Embora grandes organizações criminosas ainda prefiram importar armas ilegalmente ou desviá-las do mercado interno, o uso descentralizado de impressoras por células radicais ou atores solitários representa um novo e inquietante desafio.

De acordo com Roberto Uchôa, pesquisador do Fórum Brasileiro de Segurança Pública, "o principal problema é que essas armas são quase impossíveis de rastrear". O comissário Tarcisio Lobato Kaltbach, que participou da operação de 2022, reforça que a letalidade dessas armas caseiras é equivalente à de uma arma convencional produzida por uma indústria certificada.

O risco se agrava com a atuação de figuras que promovem a fabricação de armas 3D com base em uma ideologia "libertária", antissistema e, por vezes, deliberadamente ambígua.

Um dos mais conhecidos é o brasileiro que usa o pseudônimo "Zé Carioca" — inspirado no personagem da Disney — e que ficou famoso pela criação da pistola "Urutau", amplamente difundida em canais alternativos. "É nossa profunda convicção que o direito irrestrito de manter e portar armas é um direito humano fundamental", declarou ele em suas redes.

A primeira arma feita inteiramente por impressão 3D surgiu em 2013, nos Estados Unidos, mas foi em 2020 que o fenômeno se internacionalizou com o modelo FGC-9 ("Fuck Gun Control"), projetado especificamente para contornar leis de controle de armas.

Essa tecnologia se espalhou rapidamente e já foi identificada nas mãos de rebeldes em Mianmar, dissidentes do grupo norte-irlandês IRA e neonazistas na Espanha e na Finlândia.

Em dezembro de 2024, uma dessas armas voltou às manchetes quando o americano Luigi Mangione atirou no CEO da UnitedHealthCare, em Nova York.
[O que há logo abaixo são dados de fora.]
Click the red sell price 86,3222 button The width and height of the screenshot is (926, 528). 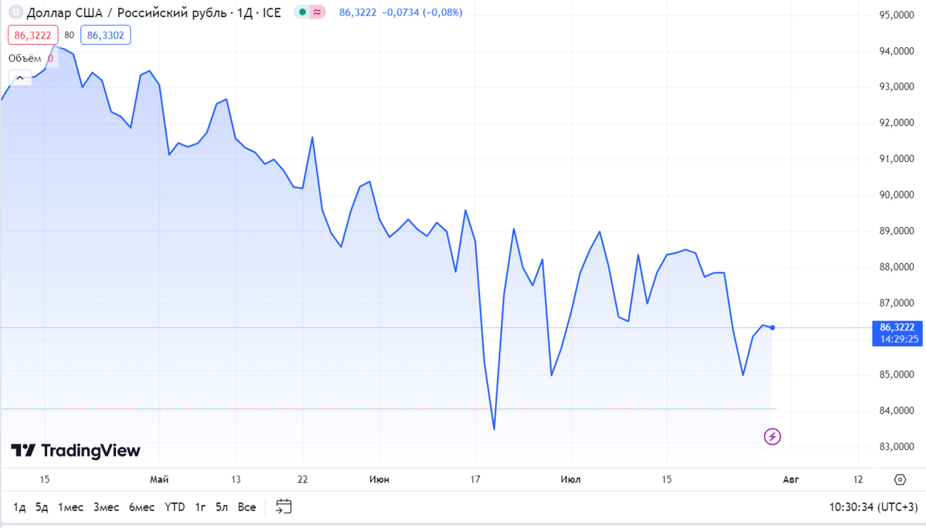[32, 35]
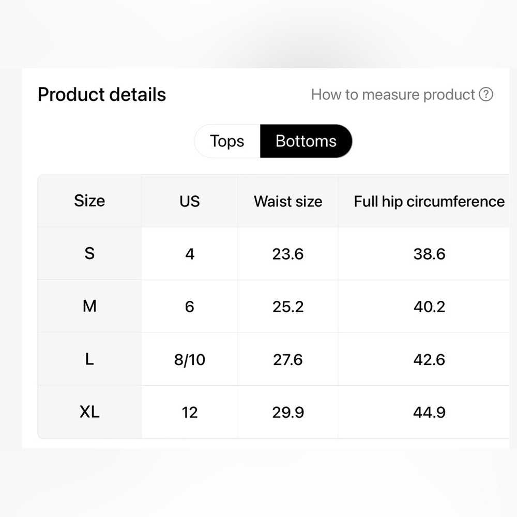517x517 pixels.
Task: Click the 8/10 US size cell
Action: pos(190,359)
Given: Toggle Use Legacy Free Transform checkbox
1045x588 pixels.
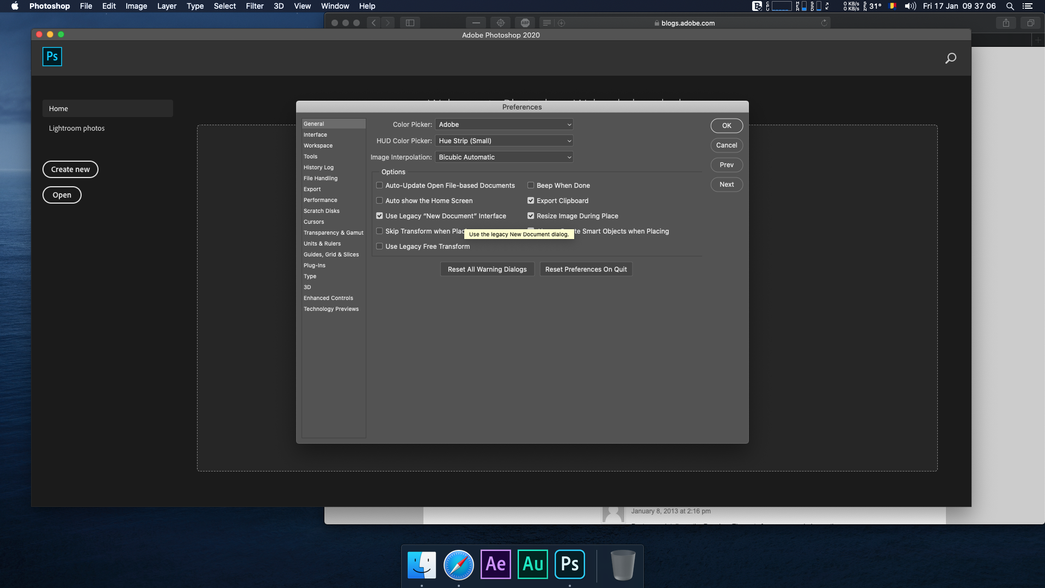Looking at the screenshot, I should click(379, 246).
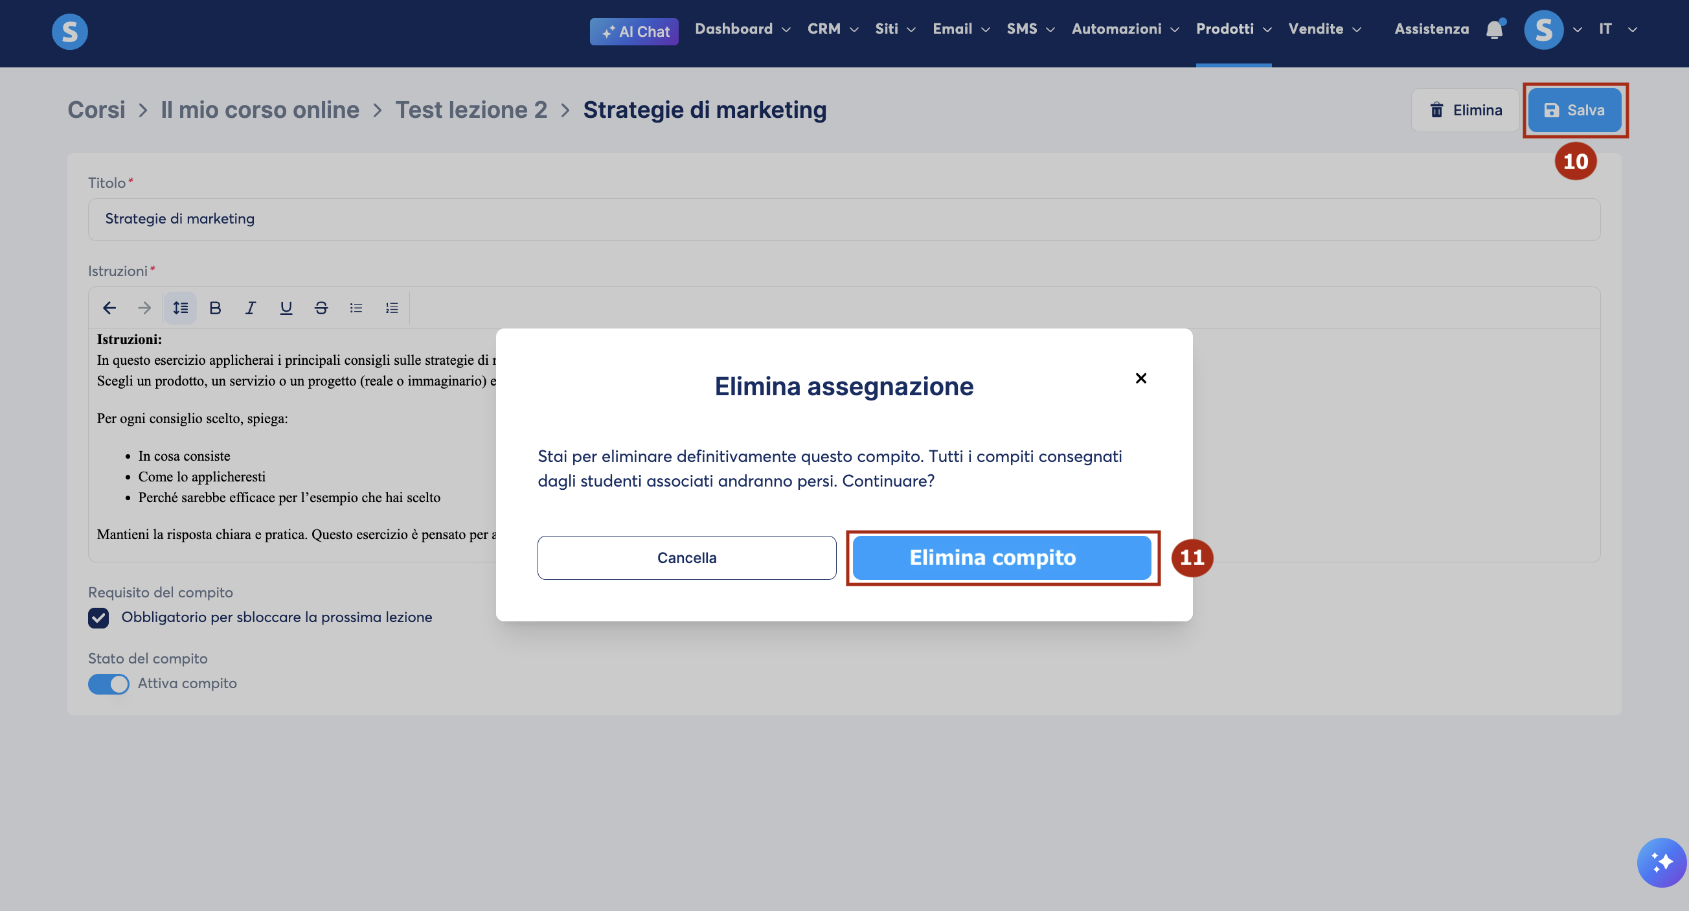Screen dimensions: 1689x911
Task: Apply italic formatting in the editor
Action: coord(250,308)
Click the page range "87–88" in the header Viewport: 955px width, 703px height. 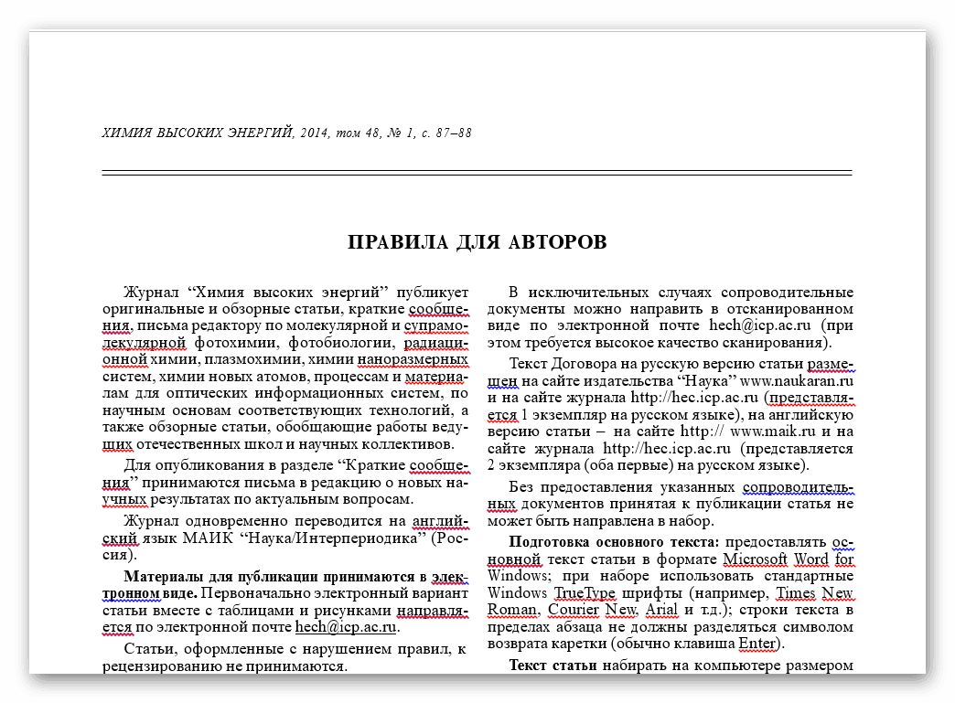[x=455, y=133]
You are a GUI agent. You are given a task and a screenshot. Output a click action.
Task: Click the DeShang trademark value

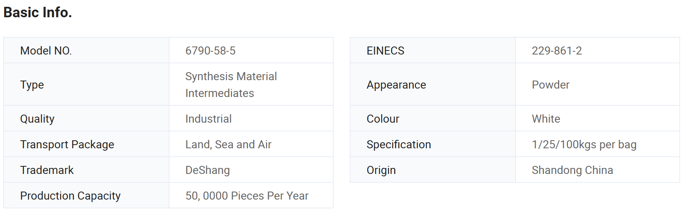click(x=208, y=170)
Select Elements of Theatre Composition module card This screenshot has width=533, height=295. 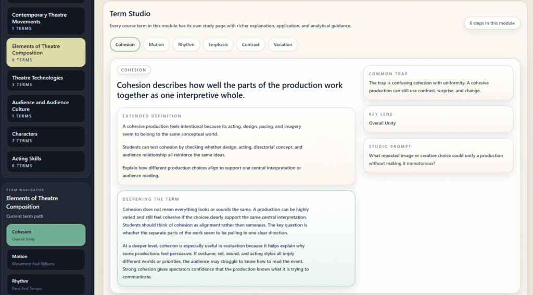[46, 53]
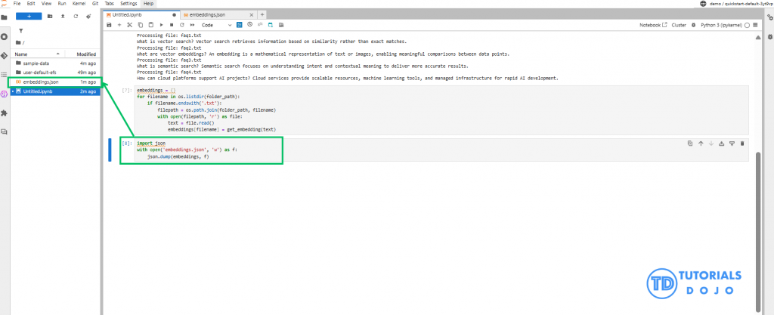Refresh the file browser listing
774x315 pixels.
75,15
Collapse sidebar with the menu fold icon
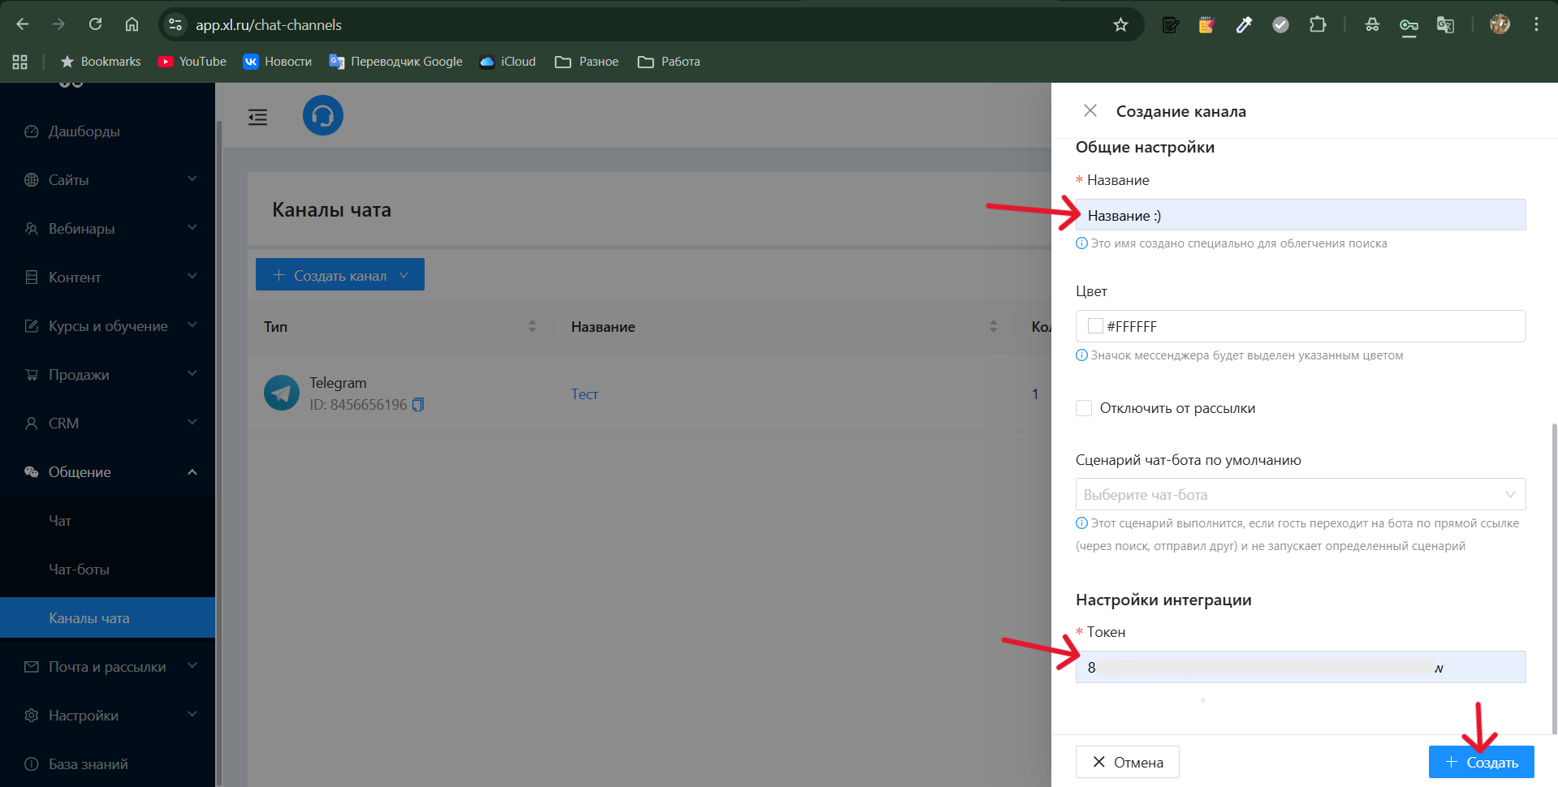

No Brasil, a simples fabricação de uma arma já configura crime, mesmo se o autor for registrado como caçador, atirador ou colecionador. No entanto, ainda não há uma legislação específica que regulamente ou restrinja a disseminação de projetos digitais de armamento. Enquanto isso, grupos extremistas continuam a explorar brechas legais e tecnológicas para se armarem.